Several years ago, while sitting at the water's edge in Mendocino, California, my daughter and I were startled by the sudden appearance of an otter popping its sleek, furry head up from the waves not 10 feet from where we sat. The feeling was much like that described by Hillman: a sense of encounter, of visitation, which for a moment brings awareness of continuity and connection with that mysterious realm we call nature. In that split second encounter, a corresponding note was sounded within my soul: I felt myself to be immediately and unquestionably alive. I believe that much the same experience occurs when we meet animals in our dreams.
Animal dreams can refund our sense of participation in embodied life. They can show us where we have gone astray--as when we seem to fall into disharmony with a particular animal. They can also remind us of instincts and powers we already possess or could bring into being if only we would trust our animal-like nature. Animal dreams seem to communicate something from the ancient vestiges of our functioning on earth--all the head knowledge in the world can't match the sheer vibrancy and power of our own animal. Or, as Jung once said: "The instincts are a far better protection than all the intellectual wisdom in the world."
In speaking with women about their animal dreams, I found, almost without exception, that they took these dreams extremely seriously. It was as if some part of them knew, without necessarily having ever read Jung or a dream book, that contact with their own animal life mattered--that paying attention to the animal, in whatever manner they could (in imagination, art work, body movement, journal exploration) was vital to their health and well-being. Like the shaman or those on a native vision quest, these women for whom turtle or horse or duck came to visit seemed to sense the importance and honor of the encounter.
Animal Healing
One of the great fortunes in my life has been the ability to live in the woods. My house, tucked in a pine forest and overlooking a pond, has large glass windows through which I often catch site of deer, chipmunk, squirrel, and woodchuck. Their activity mirrors my own: As I cook dinner, I can see deer sipping water at the pond's edge; as I clean my living room, I notice squirrels collecting nuts for the coming winter; and perhaps most magical of all, as I feel shifts of consciousness in myself, I sometimes catch a glimpse of blue heron alighting on the pond or small red fox skipping across the front yard.
That I am able to live so close to nature is especially poignant to me, as I have lived so much of my life feeling disconnected from my own rhythms and instincts.

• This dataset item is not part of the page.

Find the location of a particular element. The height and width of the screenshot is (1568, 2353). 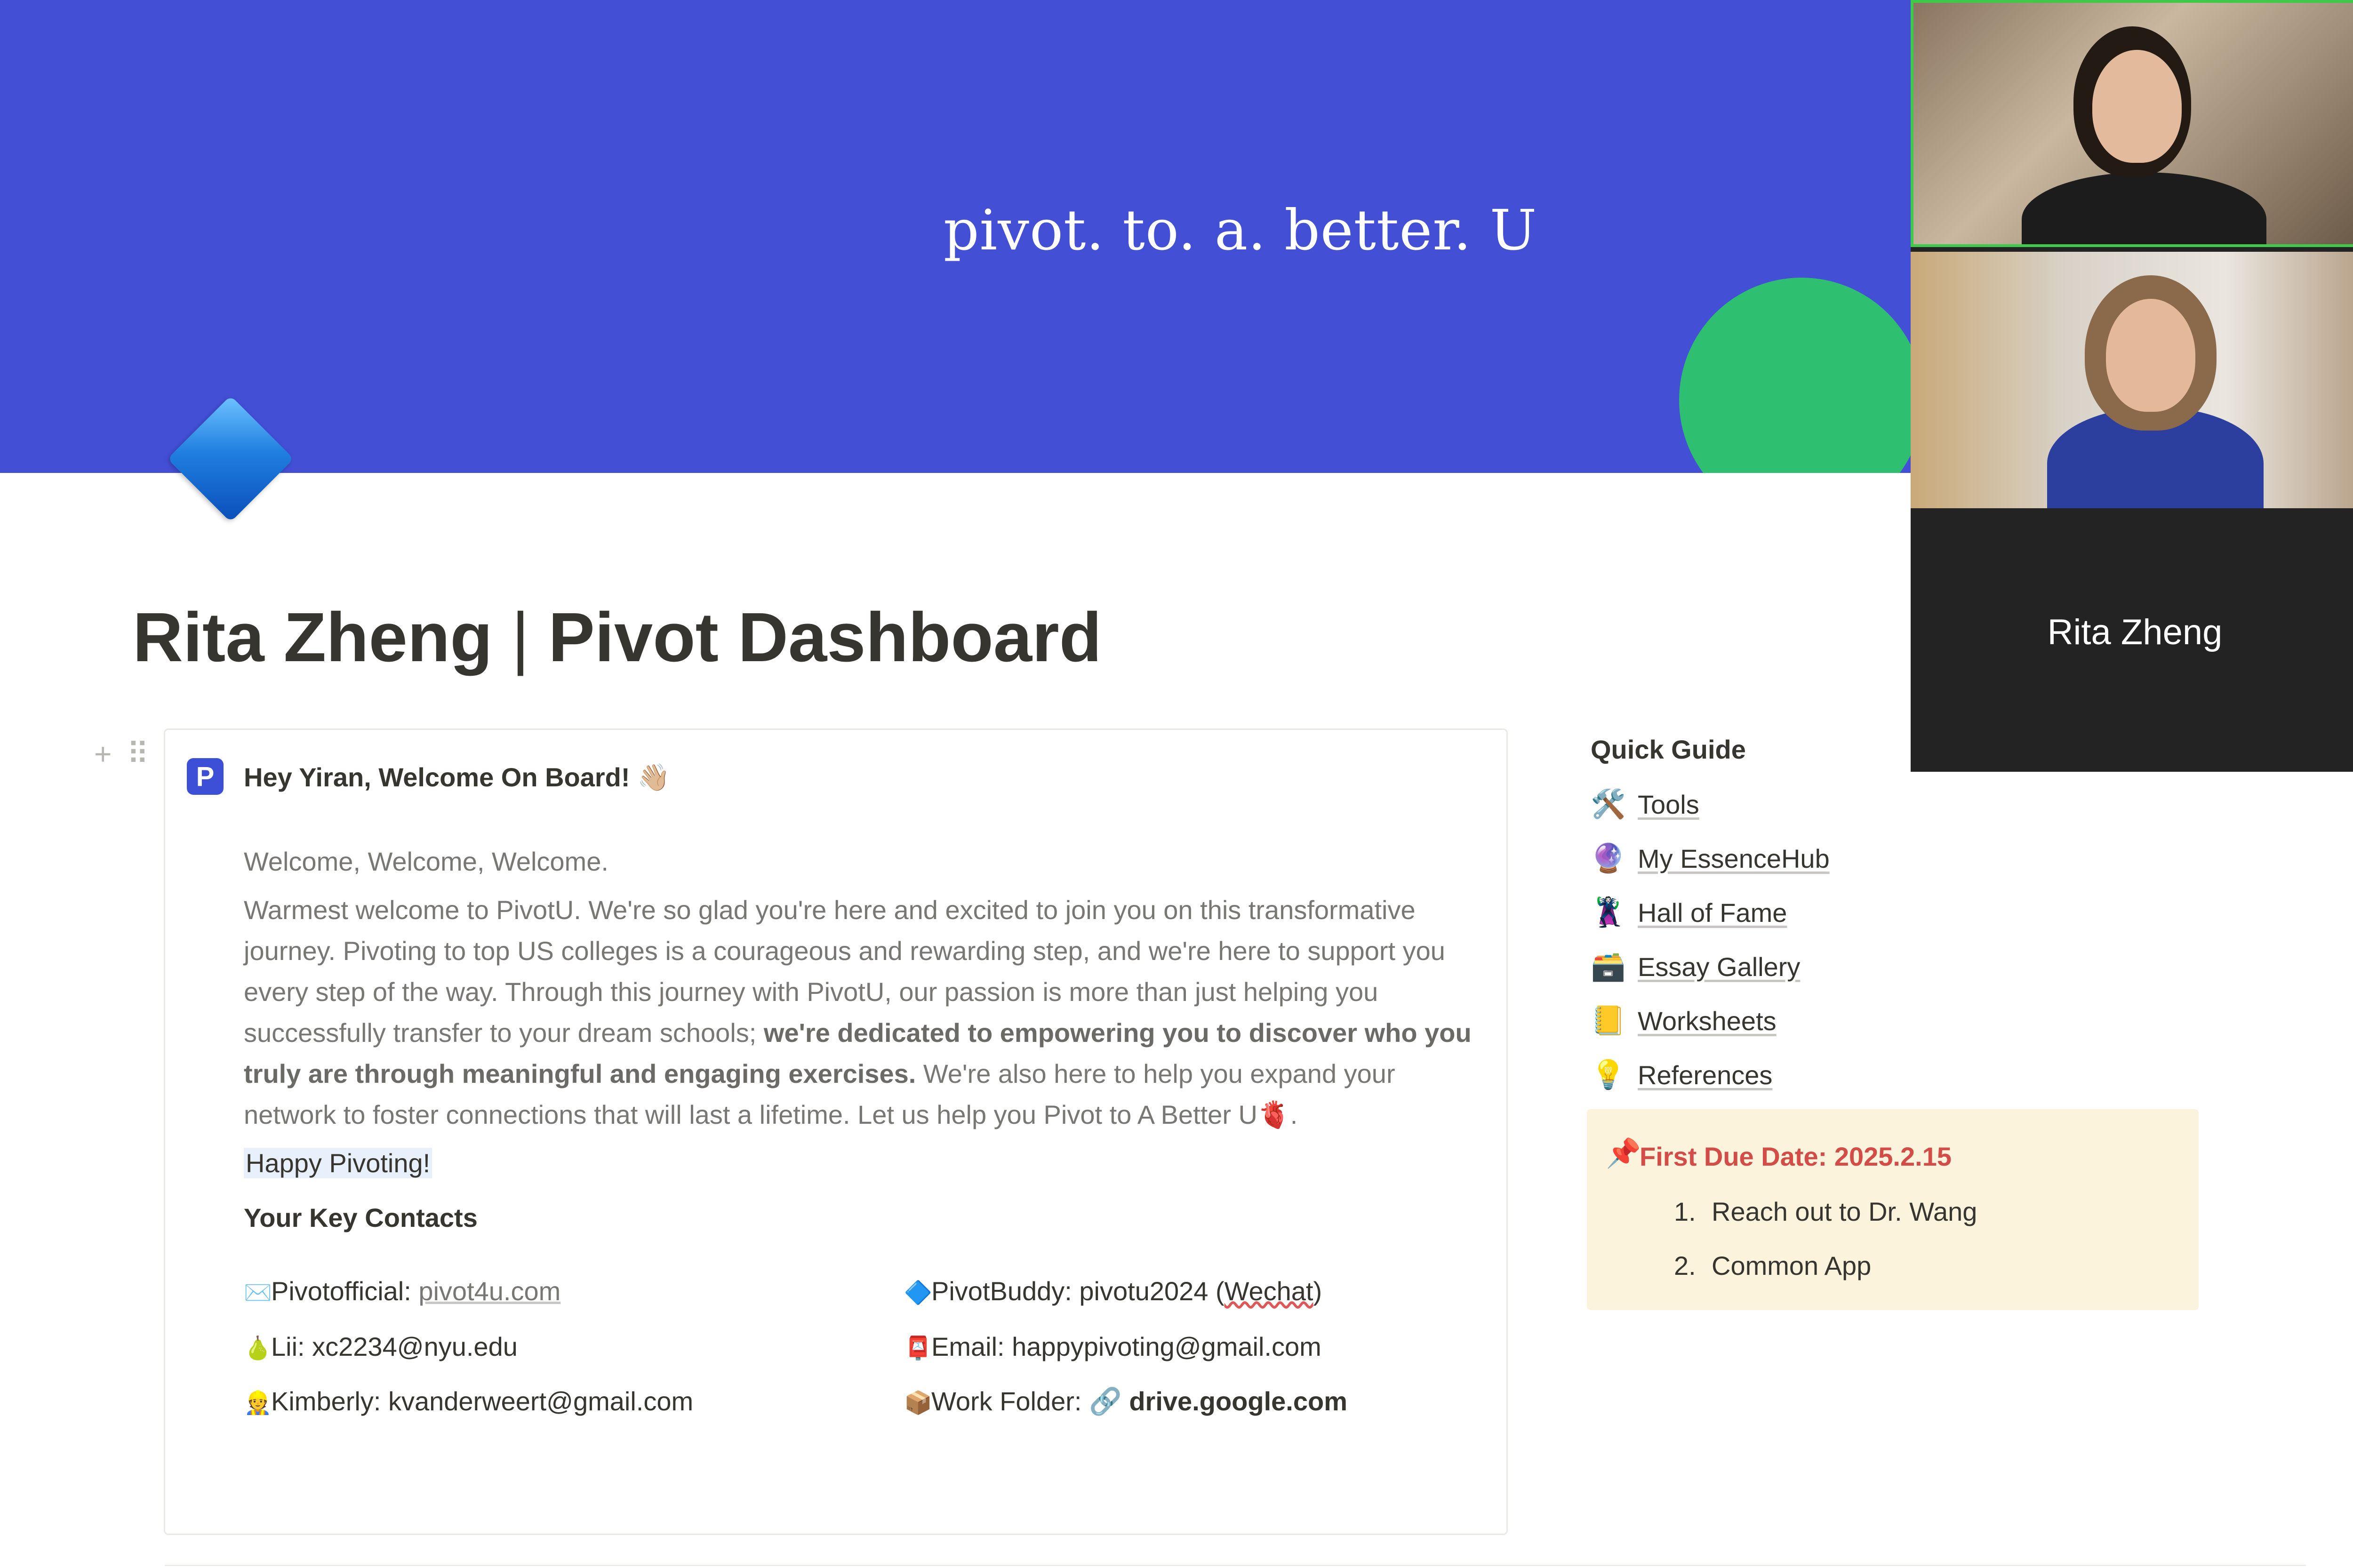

I am keenly aware that my desire to explore women's animal dreams is intimately linked to a desire to find some deeper connection to my own nature. It is as if, in experiencing animals in dreams, I am also glimpsing the possibility that the power of nature--that which our ancestors experienced under the open night sky--still exists both within and without my own life.
I am reminded that Jung built himself a tower, in part to be alone with nature--to gather wood for a fire on which to cook, to take long walks in the woods, to carve images in stone and play at the water's edge. These moments of dipping into the stream of natural life seem to help heal the effects of a fragmented, overly technology-driven life. They remind us that we are part of a far bigger reality than that shown on television or transmitted across the Internet.